• Exercise instructions: Swap every "computer-use agent" in the items below for "desktop agent", and return all the lines with everything else unchanged.

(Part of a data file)
-- Begin --

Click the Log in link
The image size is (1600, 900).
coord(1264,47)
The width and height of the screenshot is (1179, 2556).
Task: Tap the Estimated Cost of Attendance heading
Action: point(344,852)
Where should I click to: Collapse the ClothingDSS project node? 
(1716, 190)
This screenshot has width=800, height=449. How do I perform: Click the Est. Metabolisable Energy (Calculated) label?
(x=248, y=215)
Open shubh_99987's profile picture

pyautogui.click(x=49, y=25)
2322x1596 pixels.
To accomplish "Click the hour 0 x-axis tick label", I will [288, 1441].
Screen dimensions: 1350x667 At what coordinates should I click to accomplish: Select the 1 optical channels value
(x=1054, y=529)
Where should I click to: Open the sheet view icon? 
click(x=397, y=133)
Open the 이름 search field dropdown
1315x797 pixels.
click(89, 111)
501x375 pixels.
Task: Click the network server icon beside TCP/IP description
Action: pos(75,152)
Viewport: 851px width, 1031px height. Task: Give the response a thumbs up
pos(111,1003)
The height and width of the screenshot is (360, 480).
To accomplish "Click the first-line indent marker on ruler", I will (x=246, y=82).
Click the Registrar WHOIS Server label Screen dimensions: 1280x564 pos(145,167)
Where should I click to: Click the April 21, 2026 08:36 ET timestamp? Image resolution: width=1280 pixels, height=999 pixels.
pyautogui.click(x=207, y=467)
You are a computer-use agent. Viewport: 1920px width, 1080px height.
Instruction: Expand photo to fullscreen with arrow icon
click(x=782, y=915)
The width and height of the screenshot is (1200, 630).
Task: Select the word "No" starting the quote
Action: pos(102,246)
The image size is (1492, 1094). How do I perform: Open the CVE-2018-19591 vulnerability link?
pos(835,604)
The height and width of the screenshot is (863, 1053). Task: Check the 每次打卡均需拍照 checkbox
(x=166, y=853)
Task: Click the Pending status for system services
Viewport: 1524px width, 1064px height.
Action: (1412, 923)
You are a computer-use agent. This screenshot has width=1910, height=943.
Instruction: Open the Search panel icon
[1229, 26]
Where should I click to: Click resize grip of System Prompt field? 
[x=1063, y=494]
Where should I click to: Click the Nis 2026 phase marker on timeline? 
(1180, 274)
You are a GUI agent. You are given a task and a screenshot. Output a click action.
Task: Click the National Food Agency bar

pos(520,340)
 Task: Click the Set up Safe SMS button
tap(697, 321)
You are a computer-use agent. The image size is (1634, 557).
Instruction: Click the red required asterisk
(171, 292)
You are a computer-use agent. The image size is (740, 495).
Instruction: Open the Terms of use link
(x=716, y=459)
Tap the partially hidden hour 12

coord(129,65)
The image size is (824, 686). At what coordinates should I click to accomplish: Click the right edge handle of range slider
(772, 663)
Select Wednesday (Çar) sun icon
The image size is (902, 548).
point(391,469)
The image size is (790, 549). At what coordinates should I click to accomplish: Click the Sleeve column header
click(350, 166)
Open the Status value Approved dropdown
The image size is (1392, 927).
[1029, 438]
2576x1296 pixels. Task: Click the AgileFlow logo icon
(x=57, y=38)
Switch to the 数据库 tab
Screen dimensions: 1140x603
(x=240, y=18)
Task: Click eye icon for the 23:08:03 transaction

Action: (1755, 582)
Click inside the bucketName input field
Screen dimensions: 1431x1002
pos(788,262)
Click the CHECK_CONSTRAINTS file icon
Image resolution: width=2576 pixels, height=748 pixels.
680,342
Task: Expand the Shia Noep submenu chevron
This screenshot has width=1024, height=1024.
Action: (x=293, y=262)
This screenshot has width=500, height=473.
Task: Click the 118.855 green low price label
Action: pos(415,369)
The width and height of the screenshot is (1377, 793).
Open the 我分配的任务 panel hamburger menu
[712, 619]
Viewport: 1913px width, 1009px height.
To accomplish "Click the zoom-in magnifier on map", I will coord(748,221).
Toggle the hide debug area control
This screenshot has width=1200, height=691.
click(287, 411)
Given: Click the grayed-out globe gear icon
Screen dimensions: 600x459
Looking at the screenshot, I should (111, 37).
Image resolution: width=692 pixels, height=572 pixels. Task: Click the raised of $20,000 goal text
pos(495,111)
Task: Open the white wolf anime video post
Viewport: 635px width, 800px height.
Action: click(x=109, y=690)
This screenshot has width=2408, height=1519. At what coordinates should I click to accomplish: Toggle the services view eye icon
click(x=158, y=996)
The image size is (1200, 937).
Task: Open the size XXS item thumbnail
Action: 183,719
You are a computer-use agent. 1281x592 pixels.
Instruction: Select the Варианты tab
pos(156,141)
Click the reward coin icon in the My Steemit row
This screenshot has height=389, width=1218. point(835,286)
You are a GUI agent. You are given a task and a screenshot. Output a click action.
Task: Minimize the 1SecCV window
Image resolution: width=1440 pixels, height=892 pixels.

-- End --

• Correct output:
Click the Log in link
The image size is (1600, 900).
coord(1264,47)
The width and height of the screenshot is (1179, 2556).
Task: Tap the Estimated Cost of Attendance heading
Action: point(344,852)
Where should I click to: Collapse the ClothingDSS project node? 
(1716, 190)
This screenshot has width=800, height=449. How do I perform: Click the Est. Metabolisable Energy (Calculated) label?
(x=248, y=215)
Open shubh_99987's profile picture

pyautogui.click(x=49, y=25)
2322x1596 pixels.
To accomplish "Click the hour 0 x-axis tick label", I will [288, 1441].
Screen dimensions: 1350x667 At what coordinates should I click to accomplish: Select the 1 optical channels value
(x=1054, y=529)
Where should I click to: Open the sheet view icon? 
click(x=397, y=133)
Open the 이름 search field dropdown
1315x797 pixels.
click(89, 111)
501x375 pixels.
Task: Click the network server icon beside TCP/IP description
Action: pos(75,152)
Viewport: 851px width, 1031px height. Task: Give the response a thumbs up
pos(111,1003)
The height and width of the screenshot is (360, 480).
To accomplish "Click the first-line indent marker on ruler", I will (x=246, y=82).
Click the Registrar WHOIS Server label Screen dimensions: 1280x564 pos(145,167)
Where should I click to: Click the April 21, 2026 08:36 ET timestamp? Image resolution: width=1280 pixels, height=999 pixels.
pyautogui.click(x=207, y=467)
You are a desktop agent. Viewport: 1920px width, 1080px height.
Instruction: Expand photo to fullscreen with arrow icon
click(x=782, y=915)
The width and height of the screenshot is (1200, 630).
Task: Select the word "No" starting the quote
Action: pos(102,246)
The image size is (1492, 1094). How do I perform: Open the CVE-2018-19591 vulnerability link?
pos(835,604)
The height and width of the screenshot is (863, 1053). Task: Check the 每次打卡均需拍照 checkbox
(x=166, y=853)
Task: Click the Pending status for system services
Viewport: 1524px width, 1064px height.
Action: (1412, 923)
You are a desktop agent. This screenshot has width=1910, height=943.
Instruction: Open the Search panel icon
[1229, 26]
Where should I click to: Click resize grip of System Prompt field? 
[x=1063, y=494]
Where should I click to: Click the Nis 2026 phase marker on timeline? 
(1180, 274)
You are a GUI agent. You are given a task and a screenshot. Output a click action.
Task: Click the National Food Agency bar

pos(520,340)
 Task: Click the Set up Safe SMS button
tap(697, 321)
You are a desktop agent. The image size is (1634, 557).
Instruction: Click the red required asterisk
(171, 292)
You are a desktop agent. The image size is (740, 495).
Instruction: Open the Terms of use link
(x=716, y=459)
Tap the partially hidden hour 12

coord(129,65)
The image size is (824, 686). At what coordinates should I click to accomplish: Click the right edge handle of range slider
(772, 663)
Select Wednesday (Çar) sun icon
The image size is (902, 548).
point(391,469)
The image size is (790, 549). At what coordinates should I click to accomplish: Click the Sleeve column header
click(350, 166)
Open the Status value Approved dropdown
The image size is (1392, 927).
[1029, 438]
2576x1296 pixels. Task: Click the AgileFlow logo icon
(x=57, y=38)
Switch to the 数据库 tab
Screen dimensions: 1140x603
(x=240, y=18)
Task: Click eye icon for the 23:08:03 transaction

Action: (1755, 582)
Click inside the bucketName input field
Screen dimensions: 1431x1002
pos(788,262)
Click the CHECK_CONSTRAINTS file icon
Image resolution: width=2576 pixels, height=748 pixels.
680,342
Task: Expand the Shia Noep submenu chevron
This screenshot has width=1024, height=1024.
Action: (x=293, y=262)
This screenshot has width=500, height=473.
Task: Click the 118.855 green low price label
Action: pos(415,369)
The width and height of the screenshot is (1377, 793).
Open the 我分配的任务 panel hamburger menu
[712, 619]
Viewport: 1913px width, 1009px height.
To accomplish "Click the zoom-in magnifier on map", I will coord(748,221).
Toggle the hide debug area control
This screenshot has width=1200, height=691.
click(287, 411)
Given: Click the grayed-out globe gear icon
Screen dimensions: 600x459
Looking at the screenshot, I should (111, 37).
Image resolution: width=692 pixels, height=572 pixels. Task: Click the raised of $20,000 goal text
pos(495,111)
Task: Open the white wolf anime video post
Viewport: 635px width, 800px height.
Action: click(x=109, y=690)
This screenshot has width=2408, height=1519. At what coordinates should I click to accomplish: Toggle the services view eye icon
click(x=158, y=996)
The image size is (1200, 937).
Task: Open the size XXS item thumbnail
Action: 183,719
You are a desktop agent. 1281x592 pixels.
Instruction: Select the Варианты tab
pos(156,141)
Click the reward coin icon in the My Steemit row
This screenshot has height=389, width=1218. point(835,286)
You are a GUI agent. You are given a task and a screenshot. Output a click action.
Task: Minimize the 1SecCV window
Image resolution: width=1440 pixels, height=892 pixels.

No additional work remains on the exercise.